Segment Open

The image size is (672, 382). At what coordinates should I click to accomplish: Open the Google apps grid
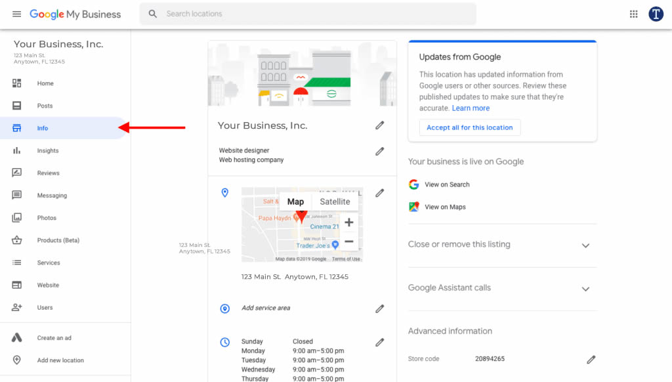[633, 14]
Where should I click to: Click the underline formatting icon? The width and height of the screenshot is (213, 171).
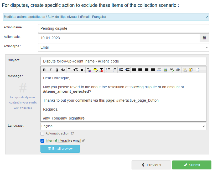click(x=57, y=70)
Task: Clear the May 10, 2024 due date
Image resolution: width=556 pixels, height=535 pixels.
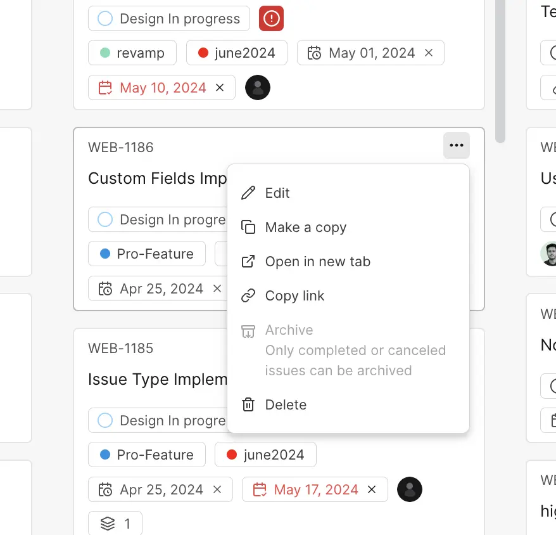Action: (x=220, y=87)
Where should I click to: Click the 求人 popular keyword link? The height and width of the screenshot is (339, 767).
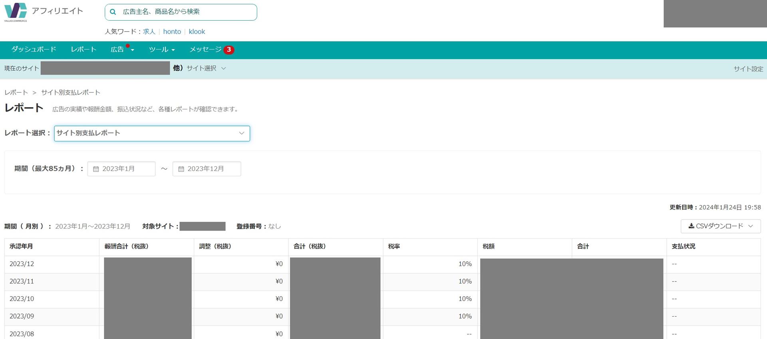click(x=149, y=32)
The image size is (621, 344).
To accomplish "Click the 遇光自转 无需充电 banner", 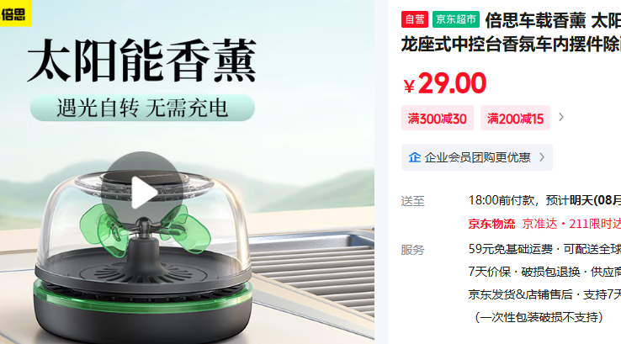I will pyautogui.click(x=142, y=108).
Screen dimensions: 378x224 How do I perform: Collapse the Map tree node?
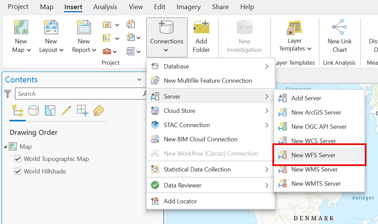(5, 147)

Segment Closed
Segment Open

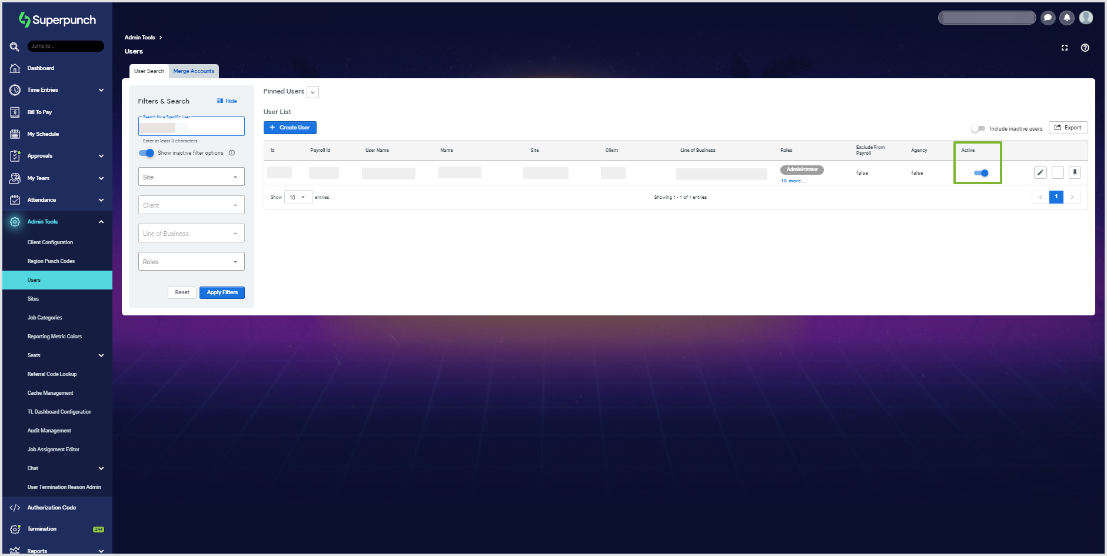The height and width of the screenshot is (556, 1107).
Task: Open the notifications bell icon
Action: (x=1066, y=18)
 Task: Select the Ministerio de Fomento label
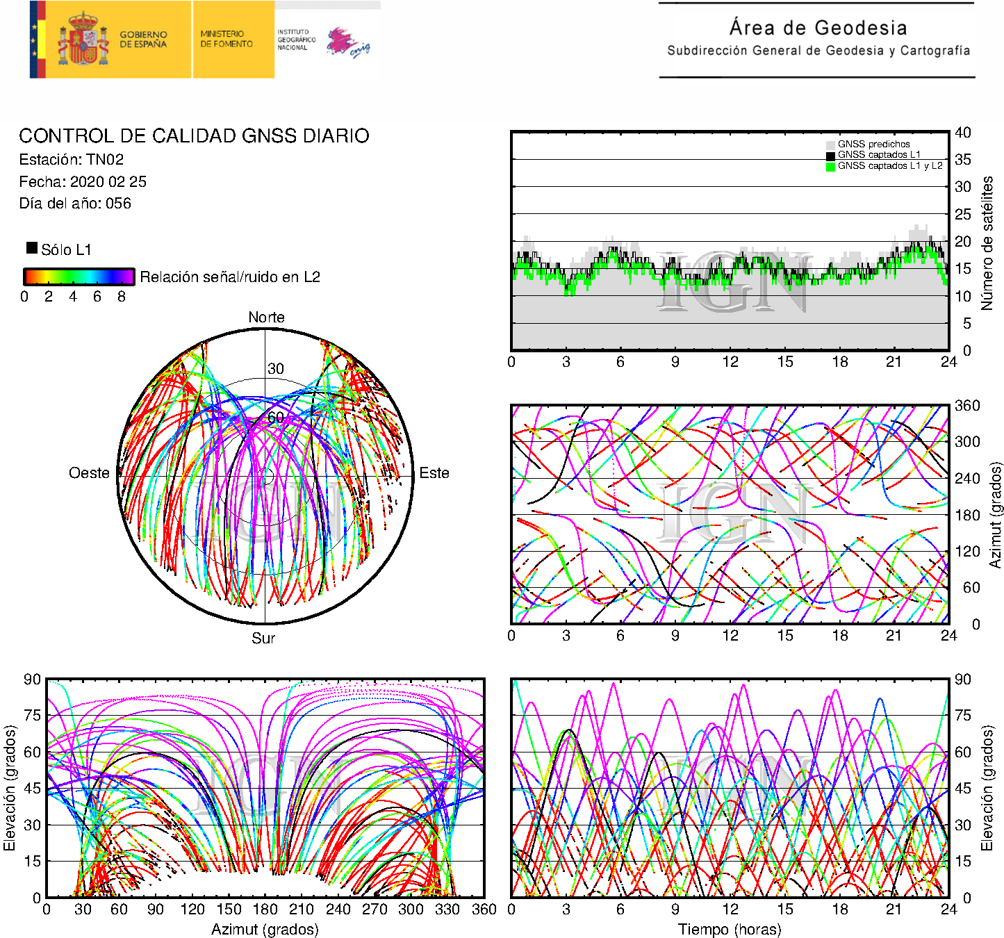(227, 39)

Segment Closed

» TASK ITEM
Above are the records; copy exactly the lines from the one with "The image size is (672, 382)." through the one with "Task: Clear the May 10, 2024 due date", including both, and nothing more. Leave out pictures.

» RESPONSE AREA
The image size is (672, 382). At what coordinates should I click to accomplish: Open the Google apps grid
[633, 14]
Where should I click to: Click the underline formatting icon? The width and height of the screenshot is (213, 171).
click(x=57, y=70)
Task: Clear the May 10, 2024 due date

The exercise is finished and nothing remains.